» **Teks yang Disediakan**
Abu maryam al’ azdy r.a berkata kepada
muawiyah: saya telah mendengar rasulullah saw bersabda: siapa yang
diserahi oleh allah mengatur kepentingan kaum muslimin, yang kemdian ia
sembunyi dari hajat kepentingan mereka, maka allah akan menolak hajat
kepentingan dan kebutuhannya pada hari qiyamat. Maka kemudian muawiyah
mengangkat seorang untuk melayani segala hajat kebutuhan orang-orang
(rakyat). (abu dawud, attirmidzy)
Penjelasan:
Pemimpin sebagai pelayan dan rakyat
sebagai tuan. Itulah kira-kira yang hendak disampaikan oleh hadis di
atas. Meski tidak secara terang-terangan hadis di atas menyebutkan
rakyat sebagai tuan dan pemimpin sebagai pelayan, namun setidaknya hadis
ini hendak menegaskan bahwa islam memandang seorang pemimpin tidak
lebih tinggi statusnya dari rakyat, karena hakekat pemimpin ialah
melayani kepentingan rakyat. Sebagai seorang pelayan, ia tentu tidak
beda dengan pelayan-pelayan lainnya yang bertugas melayani
kebutuhan-kebutuhan majikannya. Seorang pelayan rumah tangga, misalkan,
harus bertanggung jawab untuk melayani kebutuhan majikannya. Demikian
juga seorang pelayan kepentingan rakyat harus bertanggung jawab untuk
melayani seluruh kepentingan rakyatnya.
Dalam konteks indoensia, sosok “pelayan”
yang bertugas untuk memenuhi kepentingan “tuan” rakyat ini adalah
presiden, menteri, dpr, mpr, ma, bupati, walikota, gubernur, kepala
desa, dan semua birokrasi yang mendukungnya. Mereka ini adalah
orang-orang yang kita beri kepercayaan (tentunya melalui pemilu) untuk
mengurus segala kepentingan dan kebutuhan kita sebagai rakyat. Karena
itu, bila mereka tidak melaksanakan tugasnya sebagai pelayan rakyat,
maka kita sebagai “tuan” berhak untuk “memecat” mereka dari jabatannya.

» **Arahan Tugas A**
Terjemahkan ke dalam bahasa Inggris kalimat dari teks tentang pemimpin sebagai pelayan rakyat ini: "Seorang pelayan rumah tangga, misalkan, harus bertanggung jawab untuk melayani kebutuhan majikannya."

» **Daftar yang Digunakan**
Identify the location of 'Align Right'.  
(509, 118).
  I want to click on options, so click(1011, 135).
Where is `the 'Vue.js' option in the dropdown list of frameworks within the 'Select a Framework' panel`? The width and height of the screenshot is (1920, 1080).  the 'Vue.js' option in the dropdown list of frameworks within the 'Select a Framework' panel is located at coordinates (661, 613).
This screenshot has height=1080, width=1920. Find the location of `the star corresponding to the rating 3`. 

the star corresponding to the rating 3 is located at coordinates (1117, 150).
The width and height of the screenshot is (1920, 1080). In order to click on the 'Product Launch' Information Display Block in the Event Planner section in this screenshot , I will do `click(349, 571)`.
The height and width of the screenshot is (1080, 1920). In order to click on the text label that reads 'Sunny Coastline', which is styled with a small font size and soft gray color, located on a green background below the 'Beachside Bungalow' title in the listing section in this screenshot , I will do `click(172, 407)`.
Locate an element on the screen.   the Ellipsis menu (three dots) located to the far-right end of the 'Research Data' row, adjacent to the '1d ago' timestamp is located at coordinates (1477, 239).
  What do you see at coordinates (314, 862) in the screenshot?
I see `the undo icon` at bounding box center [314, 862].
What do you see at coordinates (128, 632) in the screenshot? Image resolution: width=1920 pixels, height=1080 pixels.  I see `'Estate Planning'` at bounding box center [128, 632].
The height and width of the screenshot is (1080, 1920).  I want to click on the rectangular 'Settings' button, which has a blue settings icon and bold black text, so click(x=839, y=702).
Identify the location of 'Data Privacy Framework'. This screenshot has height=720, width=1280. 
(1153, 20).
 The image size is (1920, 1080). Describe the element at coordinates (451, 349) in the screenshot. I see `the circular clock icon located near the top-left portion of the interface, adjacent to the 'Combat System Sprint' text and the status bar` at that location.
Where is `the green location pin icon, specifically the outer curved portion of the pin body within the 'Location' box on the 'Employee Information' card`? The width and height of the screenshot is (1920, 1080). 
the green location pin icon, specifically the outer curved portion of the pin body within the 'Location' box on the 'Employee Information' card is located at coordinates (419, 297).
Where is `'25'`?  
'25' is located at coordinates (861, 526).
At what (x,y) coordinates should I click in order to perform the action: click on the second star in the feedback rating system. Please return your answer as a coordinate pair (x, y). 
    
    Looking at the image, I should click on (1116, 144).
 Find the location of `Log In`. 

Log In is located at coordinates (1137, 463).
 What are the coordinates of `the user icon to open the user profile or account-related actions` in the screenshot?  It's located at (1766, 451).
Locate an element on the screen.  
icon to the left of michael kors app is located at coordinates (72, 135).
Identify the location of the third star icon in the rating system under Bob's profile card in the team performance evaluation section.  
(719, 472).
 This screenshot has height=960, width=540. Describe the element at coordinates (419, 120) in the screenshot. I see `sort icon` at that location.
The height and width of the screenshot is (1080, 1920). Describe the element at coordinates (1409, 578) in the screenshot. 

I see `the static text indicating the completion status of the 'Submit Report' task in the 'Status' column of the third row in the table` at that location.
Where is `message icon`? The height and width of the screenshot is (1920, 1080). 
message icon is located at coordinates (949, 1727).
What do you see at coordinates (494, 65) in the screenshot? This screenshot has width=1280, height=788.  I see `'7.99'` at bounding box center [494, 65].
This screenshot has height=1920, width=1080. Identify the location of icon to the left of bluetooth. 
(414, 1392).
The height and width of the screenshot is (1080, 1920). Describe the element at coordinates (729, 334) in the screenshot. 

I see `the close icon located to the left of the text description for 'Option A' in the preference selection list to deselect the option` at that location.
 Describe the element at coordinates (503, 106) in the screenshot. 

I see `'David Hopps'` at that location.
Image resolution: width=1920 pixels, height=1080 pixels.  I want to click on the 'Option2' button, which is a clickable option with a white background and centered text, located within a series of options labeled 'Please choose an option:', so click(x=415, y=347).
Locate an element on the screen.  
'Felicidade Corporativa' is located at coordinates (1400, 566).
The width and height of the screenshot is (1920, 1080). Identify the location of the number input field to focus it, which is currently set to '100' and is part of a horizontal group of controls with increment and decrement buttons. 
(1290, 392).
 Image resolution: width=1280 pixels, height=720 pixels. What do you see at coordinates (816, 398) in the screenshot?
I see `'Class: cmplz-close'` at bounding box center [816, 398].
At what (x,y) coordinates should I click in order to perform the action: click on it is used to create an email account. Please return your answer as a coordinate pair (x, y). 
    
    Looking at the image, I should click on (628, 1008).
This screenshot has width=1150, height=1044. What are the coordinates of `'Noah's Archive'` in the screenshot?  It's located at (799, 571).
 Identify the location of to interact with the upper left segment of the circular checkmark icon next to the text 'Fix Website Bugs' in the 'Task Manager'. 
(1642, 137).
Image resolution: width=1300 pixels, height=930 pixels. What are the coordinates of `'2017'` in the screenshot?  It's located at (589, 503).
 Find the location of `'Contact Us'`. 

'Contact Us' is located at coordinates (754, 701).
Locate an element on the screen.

» **Arahan Tugas B**
Bisakah Anda mengambil dan menulis ulang persis baris-baris daftar di atas, mulai dari baris pertama daftar dan berhenti setelah baris yang memuat "The width and height of the screenshot is (1920, 1080). In", dengan kedua baris ujung itu ikut disertakan?

» **Hasil Lengkap A**
A household servant, for example, must be responsible for serving the needs of their employer.

» **Hasil Lengkap B**
Identify the location of 'Align Right'.  
(509, 118).
  I want to click on options, so click(1011, 135).
Where is `the 'Vue.js' option in the dropdown list of frameworks within the 'Select a Framework' panel`? The width and height of the screenshot is (1920, 1080).  the 'Vue.js' option in the dropdown list of frameworks within the 'Select a Framework' panel is located at coordinates (661, 613).
This screenshot has height=1080, width=1920. Find the location of `the star corresponding to the rating 3`. 

the star corresponding to the rating 3 is located at coordinates (1117, 150).
The width and height of the screenshot is (1920, 1080). In order to click on the 'Product Launch' Information Display Block in the Event Planner section in this screenshot , I will do `click(349, 571)`.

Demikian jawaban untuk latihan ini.